- Objective
Write out everything from the start of the data down to the line containing "will click(154, 593).", including both ends, with no changes.

- Supplied data

------------------------------------------------

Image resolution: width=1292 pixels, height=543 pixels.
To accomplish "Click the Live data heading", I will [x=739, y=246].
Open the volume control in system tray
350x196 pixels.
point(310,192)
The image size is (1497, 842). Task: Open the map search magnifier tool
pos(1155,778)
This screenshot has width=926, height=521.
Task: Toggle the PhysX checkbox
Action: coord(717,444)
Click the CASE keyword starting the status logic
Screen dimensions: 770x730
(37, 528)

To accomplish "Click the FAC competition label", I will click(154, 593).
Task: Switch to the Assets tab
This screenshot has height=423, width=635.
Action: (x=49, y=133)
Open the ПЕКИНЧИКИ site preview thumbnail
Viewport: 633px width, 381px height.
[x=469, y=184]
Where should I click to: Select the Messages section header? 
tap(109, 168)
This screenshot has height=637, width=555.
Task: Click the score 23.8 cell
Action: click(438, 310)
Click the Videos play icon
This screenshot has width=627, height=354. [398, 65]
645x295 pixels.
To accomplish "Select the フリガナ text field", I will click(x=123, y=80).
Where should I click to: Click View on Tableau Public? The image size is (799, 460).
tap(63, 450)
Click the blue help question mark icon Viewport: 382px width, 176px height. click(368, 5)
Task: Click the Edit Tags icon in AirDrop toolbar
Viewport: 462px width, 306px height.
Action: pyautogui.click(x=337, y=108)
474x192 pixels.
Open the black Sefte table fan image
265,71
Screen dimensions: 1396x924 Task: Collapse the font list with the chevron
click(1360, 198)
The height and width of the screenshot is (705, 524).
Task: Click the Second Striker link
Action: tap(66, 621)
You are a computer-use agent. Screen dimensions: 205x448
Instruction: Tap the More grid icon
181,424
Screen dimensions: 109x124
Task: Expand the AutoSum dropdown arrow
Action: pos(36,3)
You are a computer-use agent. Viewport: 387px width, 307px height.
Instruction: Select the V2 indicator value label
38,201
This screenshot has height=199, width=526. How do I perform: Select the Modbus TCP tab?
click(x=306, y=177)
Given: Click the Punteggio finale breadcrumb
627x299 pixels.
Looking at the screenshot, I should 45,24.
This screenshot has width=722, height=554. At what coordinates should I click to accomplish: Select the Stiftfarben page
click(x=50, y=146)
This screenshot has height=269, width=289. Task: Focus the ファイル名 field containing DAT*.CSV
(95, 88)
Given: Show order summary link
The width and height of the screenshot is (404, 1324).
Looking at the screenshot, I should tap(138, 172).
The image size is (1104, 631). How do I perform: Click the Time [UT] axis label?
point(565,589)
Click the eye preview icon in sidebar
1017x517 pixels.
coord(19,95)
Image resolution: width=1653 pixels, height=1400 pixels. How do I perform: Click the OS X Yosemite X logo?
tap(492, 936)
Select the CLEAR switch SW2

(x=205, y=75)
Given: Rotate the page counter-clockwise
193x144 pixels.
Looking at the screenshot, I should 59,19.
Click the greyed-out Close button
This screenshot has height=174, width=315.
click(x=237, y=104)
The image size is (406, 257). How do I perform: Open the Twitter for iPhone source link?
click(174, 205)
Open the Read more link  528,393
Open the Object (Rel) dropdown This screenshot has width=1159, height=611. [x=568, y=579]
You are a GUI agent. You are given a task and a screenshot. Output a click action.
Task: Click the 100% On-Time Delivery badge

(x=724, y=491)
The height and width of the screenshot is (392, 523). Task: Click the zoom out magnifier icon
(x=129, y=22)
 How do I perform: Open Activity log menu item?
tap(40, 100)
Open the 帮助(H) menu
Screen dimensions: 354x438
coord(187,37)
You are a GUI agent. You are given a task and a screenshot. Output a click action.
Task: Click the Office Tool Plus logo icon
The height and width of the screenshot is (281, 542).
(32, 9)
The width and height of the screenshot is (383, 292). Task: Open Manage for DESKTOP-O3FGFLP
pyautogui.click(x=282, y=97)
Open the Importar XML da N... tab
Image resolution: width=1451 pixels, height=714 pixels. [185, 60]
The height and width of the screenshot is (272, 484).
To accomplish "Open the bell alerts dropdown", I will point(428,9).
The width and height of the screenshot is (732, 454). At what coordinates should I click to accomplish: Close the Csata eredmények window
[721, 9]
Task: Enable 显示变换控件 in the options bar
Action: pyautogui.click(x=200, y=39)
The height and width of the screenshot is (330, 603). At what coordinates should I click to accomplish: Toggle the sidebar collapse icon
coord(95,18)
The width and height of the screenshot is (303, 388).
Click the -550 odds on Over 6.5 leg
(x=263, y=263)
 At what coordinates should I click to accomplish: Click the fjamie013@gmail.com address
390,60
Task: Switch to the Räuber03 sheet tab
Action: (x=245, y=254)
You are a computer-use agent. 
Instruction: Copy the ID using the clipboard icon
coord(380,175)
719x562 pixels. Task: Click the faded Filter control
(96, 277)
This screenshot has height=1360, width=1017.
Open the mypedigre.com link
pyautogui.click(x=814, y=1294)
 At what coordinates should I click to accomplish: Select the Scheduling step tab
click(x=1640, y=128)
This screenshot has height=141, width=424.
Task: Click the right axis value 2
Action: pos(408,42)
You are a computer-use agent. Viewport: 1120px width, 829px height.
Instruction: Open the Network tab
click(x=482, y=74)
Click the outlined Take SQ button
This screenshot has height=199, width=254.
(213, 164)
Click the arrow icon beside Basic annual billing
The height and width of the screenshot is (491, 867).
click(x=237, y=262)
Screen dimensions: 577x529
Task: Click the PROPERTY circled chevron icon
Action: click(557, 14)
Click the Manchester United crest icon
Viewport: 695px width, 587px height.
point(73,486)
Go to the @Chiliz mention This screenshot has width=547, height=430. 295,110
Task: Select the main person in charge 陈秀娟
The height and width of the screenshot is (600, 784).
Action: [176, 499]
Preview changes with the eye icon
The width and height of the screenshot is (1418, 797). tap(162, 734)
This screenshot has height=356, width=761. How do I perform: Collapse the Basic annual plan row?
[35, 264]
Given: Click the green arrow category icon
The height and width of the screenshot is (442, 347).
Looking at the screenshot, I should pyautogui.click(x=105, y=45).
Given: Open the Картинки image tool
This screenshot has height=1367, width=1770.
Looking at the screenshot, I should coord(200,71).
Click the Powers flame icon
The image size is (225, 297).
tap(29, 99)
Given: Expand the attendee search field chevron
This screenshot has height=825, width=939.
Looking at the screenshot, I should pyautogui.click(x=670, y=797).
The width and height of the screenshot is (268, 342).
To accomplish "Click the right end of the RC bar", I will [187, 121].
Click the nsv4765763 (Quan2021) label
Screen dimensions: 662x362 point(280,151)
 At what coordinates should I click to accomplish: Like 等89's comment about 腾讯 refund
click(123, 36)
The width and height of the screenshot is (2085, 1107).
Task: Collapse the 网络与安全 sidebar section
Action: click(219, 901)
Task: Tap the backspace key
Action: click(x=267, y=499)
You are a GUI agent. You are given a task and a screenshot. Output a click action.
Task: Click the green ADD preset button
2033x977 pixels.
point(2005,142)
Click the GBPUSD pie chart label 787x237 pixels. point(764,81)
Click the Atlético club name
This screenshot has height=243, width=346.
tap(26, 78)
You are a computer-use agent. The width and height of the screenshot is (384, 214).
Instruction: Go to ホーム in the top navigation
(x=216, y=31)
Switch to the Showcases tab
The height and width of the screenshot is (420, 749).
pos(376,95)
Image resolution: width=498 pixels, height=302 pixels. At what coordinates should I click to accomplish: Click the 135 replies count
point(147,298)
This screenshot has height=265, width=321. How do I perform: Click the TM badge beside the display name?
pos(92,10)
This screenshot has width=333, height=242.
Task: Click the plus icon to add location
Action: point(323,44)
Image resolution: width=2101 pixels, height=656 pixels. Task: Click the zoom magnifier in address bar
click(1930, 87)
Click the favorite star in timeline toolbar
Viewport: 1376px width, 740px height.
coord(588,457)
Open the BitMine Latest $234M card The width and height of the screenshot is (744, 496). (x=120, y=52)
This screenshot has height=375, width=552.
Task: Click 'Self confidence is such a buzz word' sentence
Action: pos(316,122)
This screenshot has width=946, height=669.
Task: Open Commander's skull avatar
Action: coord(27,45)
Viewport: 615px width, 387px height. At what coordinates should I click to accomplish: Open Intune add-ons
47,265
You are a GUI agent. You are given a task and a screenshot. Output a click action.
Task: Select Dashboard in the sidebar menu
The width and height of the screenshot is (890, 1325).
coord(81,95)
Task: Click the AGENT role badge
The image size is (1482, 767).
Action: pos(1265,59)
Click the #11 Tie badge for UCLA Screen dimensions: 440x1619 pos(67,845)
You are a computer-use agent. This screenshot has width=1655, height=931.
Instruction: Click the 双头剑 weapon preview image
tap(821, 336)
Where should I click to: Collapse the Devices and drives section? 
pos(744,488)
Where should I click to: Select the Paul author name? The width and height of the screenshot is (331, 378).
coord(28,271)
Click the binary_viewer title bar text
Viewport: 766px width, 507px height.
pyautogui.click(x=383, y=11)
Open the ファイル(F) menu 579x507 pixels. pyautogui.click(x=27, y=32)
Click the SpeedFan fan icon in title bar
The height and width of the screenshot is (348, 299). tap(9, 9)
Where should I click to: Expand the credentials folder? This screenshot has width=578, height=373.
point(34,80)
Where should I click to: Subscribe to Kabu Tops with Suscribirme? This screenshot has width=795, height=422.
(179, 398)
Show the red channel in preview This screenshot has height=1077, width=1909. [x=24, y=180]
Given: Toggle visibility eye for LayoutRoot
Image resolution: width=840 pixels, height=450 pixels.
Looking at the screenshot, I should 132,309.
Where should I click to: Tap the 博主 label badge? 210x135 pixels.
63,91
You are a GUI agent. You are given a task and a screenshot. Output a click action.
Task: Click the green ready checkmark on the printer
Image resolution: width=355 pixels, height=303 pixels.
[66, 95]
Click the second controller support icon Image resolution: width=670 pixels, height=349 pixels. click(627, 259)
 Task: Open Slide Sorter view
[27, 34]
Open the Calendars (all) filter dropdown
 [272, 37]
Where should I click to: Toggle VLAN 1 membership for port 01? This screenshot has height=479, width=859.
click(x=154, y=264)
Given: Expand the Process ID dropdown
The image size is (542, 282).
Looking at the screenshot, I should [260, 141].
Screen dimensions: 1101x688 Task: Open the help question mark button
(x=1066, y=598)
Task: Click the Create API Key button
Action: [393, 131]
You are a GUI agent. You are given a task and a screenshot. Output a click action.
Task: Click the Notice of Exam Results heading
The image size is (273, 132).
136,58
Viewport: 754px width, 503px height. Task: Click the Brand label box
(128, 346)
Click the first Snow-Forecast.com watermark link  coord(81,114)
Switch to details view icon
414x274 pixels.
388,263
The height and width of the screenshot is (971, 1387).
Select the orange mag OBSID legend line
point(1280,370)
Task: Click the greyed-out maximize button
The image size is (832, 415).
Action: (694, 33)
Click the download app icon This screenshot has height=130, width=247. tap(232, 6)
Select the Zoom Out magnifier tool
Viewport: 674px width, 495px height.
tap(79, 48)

------------------------------------------------

- Task response
Image resolution: width=1292 pixels, height=543 pixels.
To accomplish "Click the Live data heading", I will [x=739, y=246].
Open the volume control in system tray
350x196 pixels.
point(310,192)
The image size is (1497, 842). Task: Open the map search magnifier tool
pos(1155,778)
This screenshot has width=926, height=521.
Task: Toggle the PhysX checkbox
Action: coord(717,444)
Click the CASE keyword starting the status logic
Screen dimensions: 770x730
(37, 528)

To accomplish "Click the FAC competition label", I will click(154, 593).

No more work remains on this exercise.